The Christian church, as we know it today, came into being following the crucifixion and resurrection of Jesus Christ. This happened in the first half of the first century subsequent to the outpouring of the Holy Spirit on the day of Pentecost as reported in Acts 2. Within less than 300 years the Christian movement became the most powerful force in the Roman world. In the year 323, Christianity became the official religion of the Empire.
In the Middle Ages, several Christian reform movements arose. In the 16th century, the Protestant Reformation — led by people like Martin Luther and John Calvin — gave birth to many of the Christian denominations we know today.
In the early 18th century, an Evangelical Revival swept across England. That revival was fueled by evangelist George Whitefield and the ministry of two brothers, John and Charles Wesley. The Wesleys emphasized the possibility of a victorious life through the indwelling presence of the Holy Spirit. The preaching, teaching, follow-up work and social ministries of the Wesleys gave birth to the Methodist movement. The historic "golden age" of evangelical Protestantism includes the first 100 years of this movement.
As time passed, the preaching and the teaching of the doctrine and experience of the Spirit-filled life (sometimes called entire sanctification or Christian holiness) began to wane within Methodism in the U.S. and Great Britain. Opposition even developed to those Methodists seeking to maintain a focus on the biblical call to holy living. This resulted in the organization of new denominations including the Wesleyan Methodist and Free Methodist.
About that same time (latter part of the 19th century), a holiness revival spread across the U.S. In addition to Methodists, the revival involved members of many Protestant denominations. Sadly, the holiness movement was not universally popular, and opposition to the message of freedom from sin arose. Such opposition led groupings of holiness people to band together for mutual encouragement. The Church of the Nazarene was born in the context of this banding together of various small associations of local churches that had been formed to preach and teach holiness.

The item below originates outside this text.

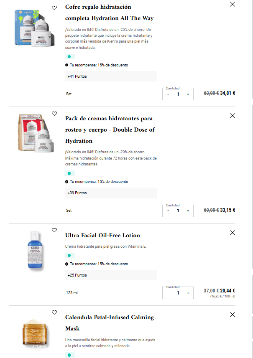Click the Ultra Facial Oil-Free Lotion bottle image

(36, 250)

Initially, the "Church of the Nazarene" was a single congregation. That church was organized in Los Angeles, California in 1895 under the leadership of Dr. Phineas F. Bresee. His experience as pastor, educator, evangelist, and presiding elder in the American Methodist church had prepared him well to guide the new group. Within a decade, dozens of churches in the U.S. had been organized under the Nazarene banner. While its initial beginnings were on the West Coast, that new movement soon began reaching toward the heartland of the United States and then to other countries. Dr. Bresee's burning passion was to "spread scriptural holiness" around the world, a passion that has continued to be a driving motivation for the Church of the Nazarene throughout its history.
These Wesleyan groups and associations, including Bresee's Nazarene group, began to talk about the need for a more structured and comprehensive fellowship that would unite their forces. Thus, in 1907, a meeting in Chicago between Bresee's group and a similar association from the East Coast led to a merger of the two groups. The following year, at a meeting in north Texas near Pilot Point, a large group from the South joined these other two groups. This latter event — on October 13, 1908 — is celebrated as the official formation of the Church of the Nazarene. Subsequently, other like groups have chosen to come under the Nazarene banner, not only in the United States, but in other parts of the world.
At its official beginning as a national denomination in 1908 the Church of the Nazarene had a little over 200 churches and 10,500 members scattered across the U.S. The Church of the Nazarene now includes congregations in more than 160 countries of the world. The 30,000 Nazarene churches around the world now have a total membership of more than 2.5 million.